Gideon Levy, a columnist with the Israeli English-language daily Ha'aretz who has covered the West Bank extensively, is unsurprised by the apathy of normal Palestinians. Many who live under its rule, he says, see the PA as self-serving and corrupt. "They failed to bring any kind of progress to their people. The political path totally failed. They didn't get anything through diplomacy – and they are perceived as corrupt, which is partly true."

More damningly, he says that as long as it fails to improve the lot of the man in the street, the PA simply administers Israeli rule in the West Bank, alienating Palestinians from the political process. “Doesn’t the PA, in a way, collaborate with the occupation? Israel has no responsibility in terms of budget [or] civil administration...[and] don’t forget the co-operation of the PA with Israel on security issues.

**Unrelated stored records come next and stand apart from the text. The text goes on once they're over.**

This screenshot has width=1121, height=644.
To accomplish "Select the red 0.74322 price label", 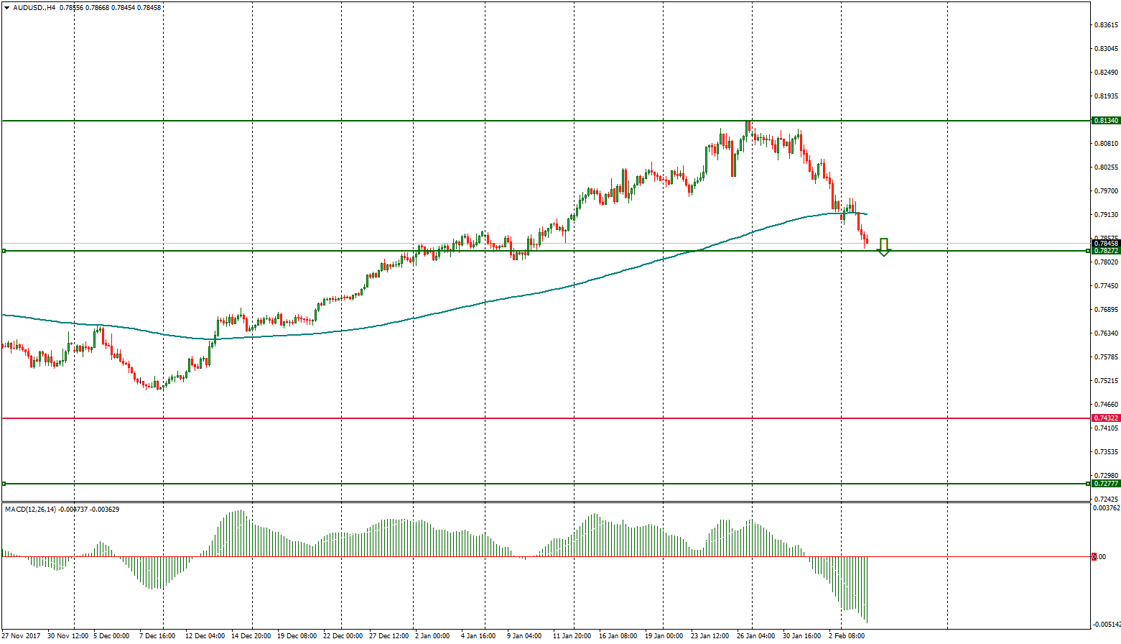I will click(x=1105, y=418).
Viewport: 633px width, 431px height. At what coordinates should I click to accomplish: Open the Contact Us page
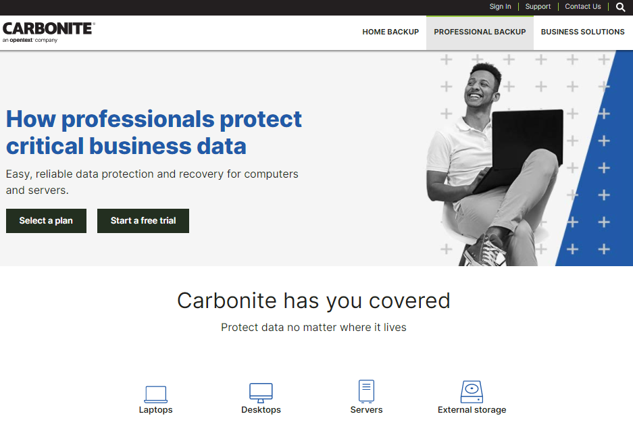(582, 7)
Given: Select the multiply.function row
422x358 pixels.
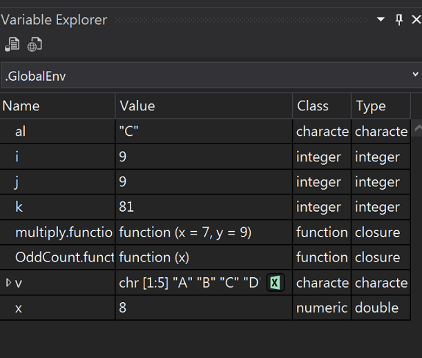Looking at the screenshot, I should [64, 232].
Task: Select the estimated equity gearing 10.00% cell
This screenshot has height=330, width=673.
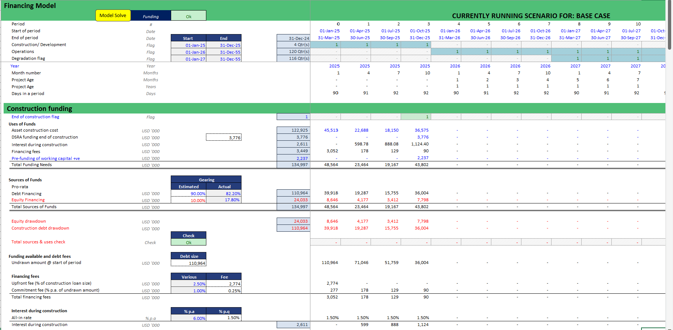Action: click(x=189, y=201)
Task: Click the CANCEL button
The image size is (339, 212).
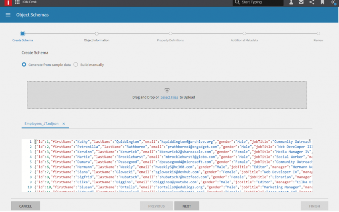Action: point(25,206)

“They are perceived by many Palestinians as collaborators, and rightly so, in many ways.”

About 40km from Ramallah, outside Nablus, is Balata refugee camp. By population (about 30,000), this dense warren of streets and alleyways is the largest camp in the West Bank. It has proved to be fertile ground for extremism, and provided many of the foot soldiers of the intifadas. Here too, distrust of the Ramallah government is strong.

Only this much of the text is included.